Saved entries:
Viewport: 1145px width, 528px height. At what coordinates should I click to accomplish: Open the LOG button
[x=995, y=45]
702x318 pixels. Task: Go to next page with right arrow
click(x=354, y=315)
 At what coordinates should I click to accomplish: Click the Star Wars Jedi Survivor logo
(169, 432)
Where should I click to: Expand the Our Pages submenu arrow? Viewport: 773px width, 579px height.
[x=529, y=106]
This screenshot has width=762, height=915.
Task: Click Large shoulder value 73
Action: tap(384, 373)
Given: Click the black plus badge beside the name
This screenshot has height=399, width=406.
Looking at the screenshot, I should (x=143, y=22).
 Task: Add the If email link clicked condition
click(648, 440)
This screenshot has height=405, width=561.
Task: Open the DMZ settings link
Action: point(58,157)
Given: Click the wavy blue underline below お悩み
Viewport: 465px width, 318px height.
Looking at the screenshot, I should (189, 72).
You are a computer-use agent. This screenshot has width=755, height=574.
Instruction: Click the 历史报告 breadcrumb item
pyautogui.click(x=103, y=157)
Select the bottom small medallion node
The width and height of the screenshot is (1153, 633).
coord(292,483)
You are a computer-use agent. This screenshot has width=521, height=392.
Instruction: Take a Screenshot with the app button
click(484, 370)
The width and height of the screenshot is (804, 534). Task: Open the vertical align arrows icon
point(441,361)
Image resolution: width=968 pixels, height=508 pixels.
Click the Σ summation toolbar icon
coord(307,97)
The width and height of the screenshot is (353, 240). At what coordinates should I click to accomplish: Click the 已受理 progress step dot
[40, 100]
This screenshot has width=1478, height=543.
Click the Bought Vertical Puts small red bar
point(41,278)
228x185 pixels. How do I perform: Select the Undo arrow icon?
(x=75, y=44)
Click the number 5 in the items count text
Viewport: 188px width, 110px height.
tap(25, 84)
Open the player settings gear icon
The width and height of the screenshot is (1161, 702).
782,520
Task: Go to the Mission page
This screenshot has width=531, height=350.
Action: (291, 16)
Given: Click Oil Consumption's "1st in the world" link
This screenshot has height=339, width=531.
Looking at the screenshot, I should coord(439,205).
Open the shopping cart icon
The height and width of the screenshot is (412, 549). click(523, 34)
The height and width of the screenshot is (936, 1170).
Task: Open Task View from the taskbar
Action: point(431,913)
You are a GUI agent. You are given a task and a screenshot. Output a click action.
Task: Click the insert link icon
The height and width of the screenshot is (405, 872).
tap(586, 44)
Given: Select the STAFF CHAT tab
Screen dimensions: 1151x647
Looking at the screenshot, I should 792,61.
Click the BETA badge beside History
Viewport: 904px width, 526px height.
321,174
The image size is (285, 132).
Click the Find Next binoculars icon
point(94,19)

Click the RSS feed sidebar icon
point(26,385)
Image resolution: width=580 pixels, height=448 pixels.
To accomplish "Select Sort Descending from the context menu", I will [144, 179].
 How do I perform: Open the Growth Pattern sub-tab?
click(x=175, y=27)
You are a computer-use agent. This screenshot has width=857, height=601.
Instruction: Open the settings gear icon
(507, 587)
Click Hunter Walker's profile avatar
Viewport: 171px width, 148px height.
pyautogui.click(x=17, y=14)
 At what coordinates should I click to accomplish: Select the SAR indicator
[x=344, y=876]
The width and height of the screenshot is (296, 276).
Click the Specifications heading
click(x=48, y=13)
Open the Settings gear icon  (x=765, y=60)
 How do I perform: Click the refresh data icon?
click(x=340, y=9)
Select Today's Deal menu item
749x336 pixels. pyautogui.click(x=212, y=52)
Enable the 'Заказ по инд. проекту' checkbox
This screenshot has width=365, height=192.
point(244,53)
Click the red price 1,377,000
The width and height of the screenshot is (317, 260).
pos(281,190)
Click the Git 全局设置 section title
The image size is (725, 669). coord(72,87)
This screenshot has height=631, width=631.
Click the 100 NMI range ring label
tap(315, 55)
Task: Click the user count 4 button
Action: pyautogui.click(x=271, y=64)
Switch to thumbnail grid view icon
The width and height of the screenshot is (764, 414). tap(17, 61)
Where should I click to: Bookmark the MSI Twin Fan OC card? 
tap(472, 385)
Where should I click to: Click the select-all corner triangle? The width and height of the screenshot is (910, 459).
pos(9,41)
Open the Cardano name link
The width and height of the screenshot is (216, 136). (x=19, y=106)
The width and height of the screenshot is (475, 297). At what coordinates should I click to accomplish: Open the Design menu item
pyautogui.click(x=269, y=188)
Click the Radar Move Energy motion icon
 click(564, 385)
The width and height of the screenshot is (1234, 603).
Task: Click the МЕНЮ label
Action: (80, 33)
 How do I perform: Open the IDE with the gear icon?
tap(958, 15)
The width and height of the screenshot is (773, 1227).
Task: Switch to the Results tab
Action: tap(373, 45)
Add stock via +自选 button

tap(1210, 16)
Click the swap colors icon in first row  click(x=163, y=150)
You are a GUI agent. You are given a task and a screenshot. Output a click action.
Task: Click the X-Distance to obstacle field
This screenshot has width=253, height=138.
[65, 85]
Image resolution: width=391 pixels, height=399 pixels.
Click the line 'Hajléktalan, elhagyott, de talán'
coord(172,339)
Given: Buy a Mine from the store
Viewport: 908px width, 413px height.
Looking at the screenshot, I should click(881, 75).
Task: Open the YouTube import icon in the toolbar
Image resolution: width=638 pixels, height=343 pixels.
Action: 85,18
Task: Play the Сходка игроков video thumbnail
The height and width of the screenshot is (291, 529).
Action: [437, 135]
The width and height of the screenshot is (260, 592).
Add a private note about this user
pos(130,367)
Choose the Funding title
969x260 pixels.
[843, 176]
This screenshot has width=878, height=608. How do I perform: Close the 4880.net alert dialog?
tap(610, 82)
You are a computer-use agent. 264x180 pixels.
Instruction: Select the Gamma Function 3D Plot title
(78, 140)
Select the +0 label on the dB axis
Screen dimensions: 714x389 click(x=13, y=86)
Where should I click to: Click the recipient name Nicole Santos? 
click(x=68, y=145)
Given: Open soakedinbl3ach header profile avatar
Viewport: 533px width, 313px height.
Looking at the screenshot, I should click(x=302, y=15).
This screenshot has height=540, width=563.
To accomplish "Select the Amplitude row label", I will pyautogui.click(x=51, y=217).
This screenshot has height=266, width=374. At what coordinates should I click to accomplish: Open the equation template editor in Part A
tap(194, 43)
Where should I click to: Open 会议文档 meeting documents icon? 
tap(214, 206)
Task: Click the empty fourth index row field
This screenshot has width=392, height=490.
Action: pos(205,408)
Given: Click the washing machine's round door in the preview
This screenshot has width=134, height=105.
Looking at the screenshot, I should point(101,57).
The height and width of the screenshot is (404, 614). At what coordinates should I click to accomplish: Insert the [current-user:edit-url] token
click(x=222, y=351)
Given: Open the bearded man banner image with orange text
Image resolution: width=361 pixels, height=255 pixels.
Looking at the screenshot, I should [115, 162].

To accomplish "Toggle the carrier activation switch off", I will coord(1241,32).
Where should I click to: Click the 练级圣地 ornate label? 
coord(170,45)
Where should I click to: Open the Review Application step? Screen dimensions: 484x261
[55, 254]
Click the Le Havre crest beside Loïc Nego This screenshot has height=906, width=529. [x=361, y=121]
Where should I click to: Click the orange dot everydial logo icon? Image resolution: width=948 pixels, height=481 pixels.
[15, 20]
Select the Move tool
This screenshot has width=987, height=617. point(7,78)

### Task requirements
Each record above needs to be given again exactly as written.

### Task output
Viewport: 1145px width, 528px height. At what coordinates should I click to accomplish: Open the LOG button
[x=995, y=45]
702x318 pixels. Task: Go to next page with right arrow
click(x=354, y=315)
 At what coordinates should I click to accomplish: Click the Star Wars Jedi Survivor logo
(169, 432)
Where should I click to: Expand the Our Pages submenu arrow? Viewport: 773px width, 579px height.
[x=529, y=106]
This screenshot has width=762, height=915.
Task: Click Large shoulder value 73
Action: tap(384, 373)
Given: Click the black plus badge beside the name
This screenshot has height=399, width=406.
Looking at the screenshot, I should (x=143, y=22).
 Task: Add the If email link clicked condition
click(648, 440)
This screenshot has height=405, width=561.
Task: Open the DMZ settings link
Action: point(58,157)
Given: Click the wavy blue underline below お悩み
Viewport: 465px width, 318px height.
Looking at the screenshot, I should (189, 72).
You are a computer-use agent. This screenshot has width=755, height=574.
Instruction: Click the 历史报告 breadcrumb item
pyautogui.click(x=103, y=157)
Select the bottom small medallion node
The width and height of the screenshot is (1153, 633).
coord(292,483)
You are a computer-use agent. This screenshot has width=521, height=392.
Instruction: Take a Screenshot with the app button
click(484, 370)
The width and height of the screenshot is (804, 534). Task: Open the vertical align arrows icon
point(441,361)
Image resolution: width=968 pixels, height=508 pixels.
Click the Σ summation toolbar icon
coord(307,97)
The width and height of the screenshot is (353, 240). At what coordinates should I click to accomplish: Click the 已受理 progress step dot
[40, 100]
This screenshot has width=1478, height=543.
Click the Bought Vertical Puts small red bar
point(41,278)
228x185 pixels. How do I perform: Select the Undo arrow icon?
(x=75, y=44)
Click the number 5 in the items count text
Viewport: 188px width, 110px height.
tap(25, 84)
Open the player settings gear icon
The width and height of the screenshot is (1161, 702).
782,520
Task: Go to the Mission page
This screenshot has width=531, height=350.
Action: (291, 16)
Given: Click Oil Consumption's "1st in the world" link
This screenshot has height=339, width=531.
Looking at the screenshot, I should coord(439,205).
Open the shopping cart icon
The height and width of the screenshot is (412, 549). click(523, 34)
The height and width of the screenshot is (936, 1170).
Task: Open Task View from the taskbar
Action: point(431,913)
You are a GUI agent. You are given a task and a screenshot. Output a click action.
Task: Click the insert link icon
The height and width of the screenshot is (405, 872).
tap(586, 44)
Given: Select the STAFF CHAT tab
Screen dimensions: 1151x647
Looking at the screenshot, I should 792,61.
Click the BETA badge beside History
Viewport: 904px width, 526px height.
321,174
The image size is (285, 132).
Click the Find Next binoculars icon
point(94,19)

Click the RSS feed sidebar icon
point(26,385)
Image resolution: width=580 pixels, height=448 pixels.
To accomplish "Select Sort Descending from the context menu", I will [144, 179].
 How do I perform: Open the Growth Pattern sub-tab?
click(x=175, y=27)
You are a computer-use agent. This screenshot has width=857, height=601.
Instruction: Open the settings gear icon
(507, 587)
Click Hunter Walker's profile avatar
Viewport: 171px width, 148px height.
pyautogui.click(x=17, y=14)
 At what coordinates should I click to accomplish: Select the SAR indicator
[x=344, y=876]
The width and height of the screenshot is (296, 276).
Click the Specifications heading
click(x=48, y=13)
Open the Settings gear icon  (x=765, y=60)
 How do I perform: Click the refresh data icon?
click(x=340, y=9)
Select Today's Deal menu item
749x336 pixels. pyautogui.click(x=212, y=52)
Enable the 'Заказ по инд. проекту' checkbox
This screenshot has width=365, height=192.
point(244,53)
Click the red price 1,377,000
The width and height of the screenshot is (317, 260).
pos(281,190)
Click the Git 全局设置 section title
The image size is (725, 669). coord(72,87)
This screenshot has height=631, width=631.
Click the 100 NMI range ring label
tap(315, 55)
Task: Click the user count 4 button
Action: pyautogui.click(x=271, y=64)
Switch to thumbnail grid view icon
The width and height of the screenshot is (764, 414). tap(17, 61)
Where should I click to: Bookmark the MSI Twin Fan OC card? 
tap(472, 385)
Where should I click to: Click the select-all corner triangle? The width and height of the screenshot is (910, 459).
pos(9,41)
Open the Cardano name link
The width and height of the screenshot is (216, 136). (x=19, y=106)
The width and height of the screenshot is (475, 297). At what coordinates should I click to accomplish: Open the Design menu item
pyautogui.click(x=269, y=188)
Click the Radar Move Energy motion icon
 click(564, 385)
The width and height of the screenshot is (1234, 603).
Task: Click the МЕНЮ label
Action: (80, 33)
 How do I perform: Open the IDE with the gear icon?
tap(958, 15)
The width and height of the screenshot is (773, 1227).
Task: Switch to the Results tab
Action: tap(373, 45)
Add stock via +自选 button

tap(1210, 16)
Click the swap colors icon in first row  click(x=163, y=150)
You are a GUI agent. You are given a task and a screenshot. Output a click action.
Task: Click the X-Distance to obstacle field
This screenshot has width=253, height=138.
[65, 85]
Image resolution: width=391 pixels, height=399 pixels.
Click the line 'Hajléktalan, elhagyott, de talán'
coord(172,339)
Given: Buy a Mine from the store
Viewport: 908px width, 413px height.
Looking at the screenshot, I should click(881, 75).
Task: Open the YouTube import icon in the toolbar
Image resolution: width=638 pixels, height=343 pixels.
Action: 85,18
Task: Play the Сходка игроков video thumbnail
The height and width of the screenshot is (291, 529).
Action: [437, 135]
The width and height of the screenshot is (260, 592).
Add a private note about this user
pos(130,367)
Choose the Funding title
969x260 pixels.
[843, 176]
This screenshot has width=878, height=608. How do I perform: Close the 4880.net alert dialog?
tap(610, 82)
You are a computer-use agent. 264x180 pixels.
Instruction: Select the Gamma Function 3D Plot title
(78, 140)
Select the +0 label on the dB axis
Screen dimensions: 714x389 click(x=13, y=86)
Where should I click to: Click the recipient name Nicole Santos? 
click(x=68, y=145)
Given: Open soakedinbl3ach header profile avatar
Viewport: 533px width, 313px height.
Looking at the screenshot, I should click(x=302, y=15).
This screenshot has height=540, width=563.
To accomplish "Select the Amplitude row label", I will pyautogui.click(x=51, y=217).
This screenshot has height=266, width=374. At what coordinates should I click to accomplish: Open the equation template editor in Part A
tap(194, 43)
Where should I click to: Open 会议文档 meeting documents icon? 
tap(214, 206)
Task: Click the empty fourth index row field
This screenshot has width=392, height=490.
Action: pos(205,408)
Given: Click the washing machine's round door in the preview
This screenshot has width=134, height=105.
Looking at the screenshot, I should point(101,57).
The height and width of the screenshot is (404, 614). At what coordinates should I click to accomplish: Insert the [current-user:edit-url] token
click(x=222, y=351)
Given: Open the bearded man banner image with orange text
Image resolution: width=361 pixels, height=255 pixels.
Looking at the screenshot, I should [115, 162].

To accomplish "Toggle the carrier activation switch off", I will coord(1241,32).
Where should I click to: Click the 练级圣地 ornate label? 
coord(170,45)
Where should I click to: Open the Review Application step? Screen dimensions: 484x261
[55, 254]
Click the Le Havre crest beside Loïc Nego This screenshot has height=906, width=529. [x=361, y=121]
Where should I click to: Click the orange dot everydial logo icon? Image resolution: width=948 pixels, height=481 pixels.
[15, 20]
Select the Move tool
This screenshot has width=987, height=617. point(7,78)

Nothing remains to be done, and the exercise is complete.